Salty liquorice, (Note: saltlakrids, salmiakdrop, salmiakki, Salmiakpastille, saltlakkrís, salt lakris, saltlakrits) also known as salmiak liquorice, salmiac liquorice or (in Finland) salmiakki, is a variety of liquorice flavoured with salmiak salt (sal ammoniac; ammonium chloride), and is a common confection found in the Nordic countries, Benelux, and northern Germany.

Salmiak salt gives salty liquorice an astringent, salty taste, akin to that of tannins—a characteristic of red wines, which adds bitterness and astringency to the flavour. Consuming salmiak liquorice can stimulate either a savoury or non-savoury palate and response. Anise oil can also be added to salty liquorice. Extra-salty liquorice is coated with salmiak salt or salmiak powder, or sometimes table salt.

Salty liquorice candy and pastilles are almost always black or very dark brown and can range from soft candy to hard pastille, and sometimes brittle. The other colours used are white and variants of grey. Salty liquorice or salmiak is used to flavour products such as ice creams, syrups, chewing gum, snus and alcoholic beverages.

==History==
Sal ammoniac (ammonium chloride) has a history of being used as a cough medicine, as it works as an expectorant. Finnish author Jukka Annala speculates that salty liquorice has its origins in pharmacy stores that manufactured their own cough medicine. Where and when ammonium chloride and liquorice were first combined to produce salty liquorice is unclear, but by the 1930s it was produced in Finland, Norway, Denmark, Sweden and the Netherlands as a pastille.

==Types==
Different languages often refer to salty liquorice as either "salmiak liquorice" (Salmiaklakrits; Salmiaklakrids), or simply "salt liquorice" (Saltlakrits; Saltlakrids). The Dutch refer to it as "zoute drop" or "dubbelzoute drop" (double salted liquorice). In Germany, they are commonly known as salt liquorice (Salzlakritz) candy and salmiak pastilles (Salmiakpastillen) or simply Salmiak, in contrast to sweet liquorice (Süßlakritz) candy. A traditional shape for salty liquorice pastilles is a black diamond-shaped lozenge. In Finnish, it is known as salmiakki.

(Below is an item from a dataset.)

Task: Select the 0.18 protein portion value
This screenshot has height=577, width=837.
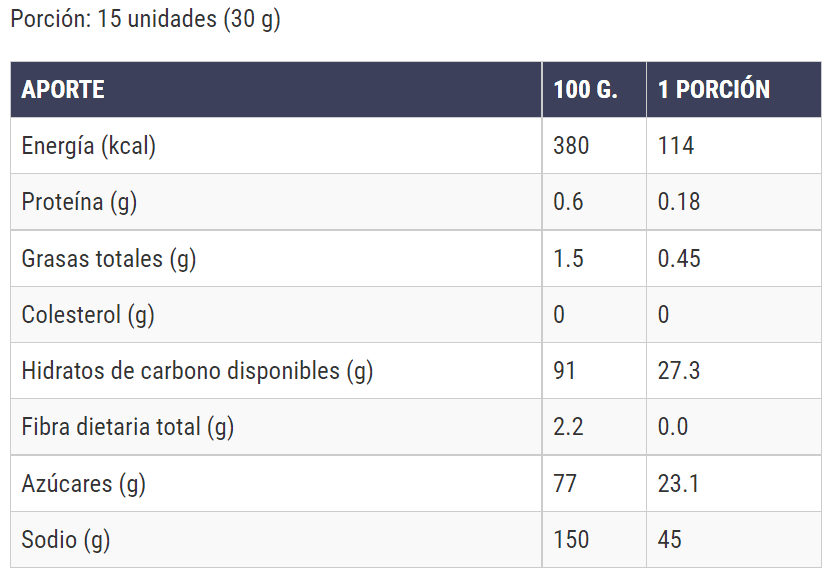Action: click(679, 202)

The strength of the confectionery depends on the amount of food grade ammonium chloride (salmiak salt) used, which varies by country and what's considered a safe amount. In Sweden, for example, the most popular types of salty liquorice contain an average of 7% of ammonium chloride. In 2012, there was a European Union proposal to limit the amount to 0.3%, which was met with wide opposition. Although the European Union now regulates the use of ammonium chloride to 0.3% in most foodstuffs, there is no specific restriction for it in liquorice or ice cream. At a level of up to 7.99% ammonium chloride, salmiak pastilles are considered a "traditionally-applied medicine to assist expectoration in the airways".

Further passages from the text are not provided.